The downside, however, is that all this new information can often prevent or preempt the sustained, linear thinking necessary for deep thought and analysis. It’s not so much a question of whether the internet is making us dumber, as much as it is spreading out intelligence across a wider plain, fragmenting our attention over many things instead of allowing ourselves to hone in on a specific task or idea. This is a real problem, not simply the paranoia of luddites. Any tech-head who tells you their attention span hasn’t changed over the years is either a liar or a superhuman.

But not all this mental change is happening for the worse. What if our thinking was changing to meet the challenges of the contemporary world?

Networked Brains for a Networked World

So, are our brains ruined? Not quite.

One of the things that has been missing from the conversation is this: it might be a good thing if the web changes how we think.

See, the linear book thinking we’ve relied on for so long has served us well. When you’re trying to solve a problem like the electrical grid or a social issue like getting women the vote, setting out clear and logical arguments in books is a good way to go.

But that kind of thinking may not be serving us as well now. As an example, let’s take the recent financial crisis. How many people can give you a neat little explanation of what went wrong? Or a simple infographic? Sure, people have tried, but it’s all just a little too complicated to make much sense in a clear, linear way. There were so many variables and so much data constantly ricocheting around, no-one – not even the best and brightest – could make clear sense of it.

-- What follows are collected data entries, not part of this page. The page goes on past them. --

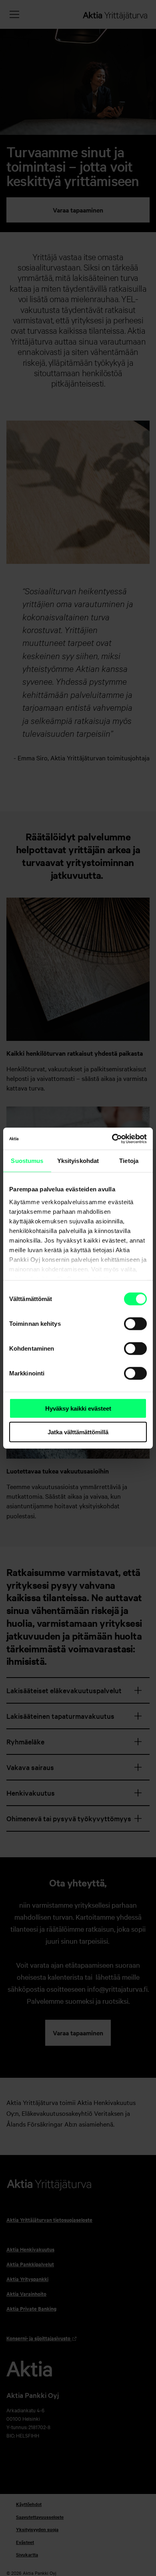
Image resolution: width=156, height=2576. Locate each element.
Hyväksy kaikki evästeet (78, 1408)
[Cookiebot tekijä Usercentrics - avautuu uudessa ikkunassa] (112, 1138)
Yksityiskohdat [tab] (78, 1160)
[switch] (135, 1323)
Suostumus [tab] (27, 1160)
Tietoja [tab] (128, 1160)
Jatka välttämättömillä (78, 1432)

This is the problem we face now – we live in a world that is so complex and overlapping, the long-form thinking of the book can sometimes be too slow and too linear to make sense of things. Something like the financial crisis is a sign that we need new ways of thinking to deal with the world that responds to the fact that so much of our world – the economy, our governments, our environment – are actually incredibly complex systems that are interconnected with other really complicated systems.

As the book and book thinking are similar – long-form, linear etc. – the web and web thinking work the same way. Web thinking is, well, more web-like – it’s more about making multiple connections between ideas in a pattern that may or may not be in order. It’s about constantly evolving information. It’s about designing new ways of approaching problems that aren’t about a a simple beginning and end, but unexpected connections in unexpected ways.

Put more simply, if book thinking works like a book, network thinking works like a network: multiple, layered, non-linear and dynamic.

Sure, it’s vague – but we’re just muddling our way through some of the biggest changes to human thought in centuries. It will take time. And it’s important. But…

Don’t Throw Away Those Books Yet!

Yet, before we get too reliant on web thinking, it’s worth pointing out that the kind of work that puts things into context – like, say, this blog post – leans more towards the book thinking side of things.

So, to be clear: we need both types of thinking. The non-linear, networked kind, and the logical, long-form book kind. Because tomorrow’s problems will require both.

Debates over whether the web is making us dumber or smarter are vital. But we also need to think about how our definitions of intelligence change as the world grows more complex, non-linear and overlapped.

So maybe the real question is this: in 100 years from now, what will the definition of smart be?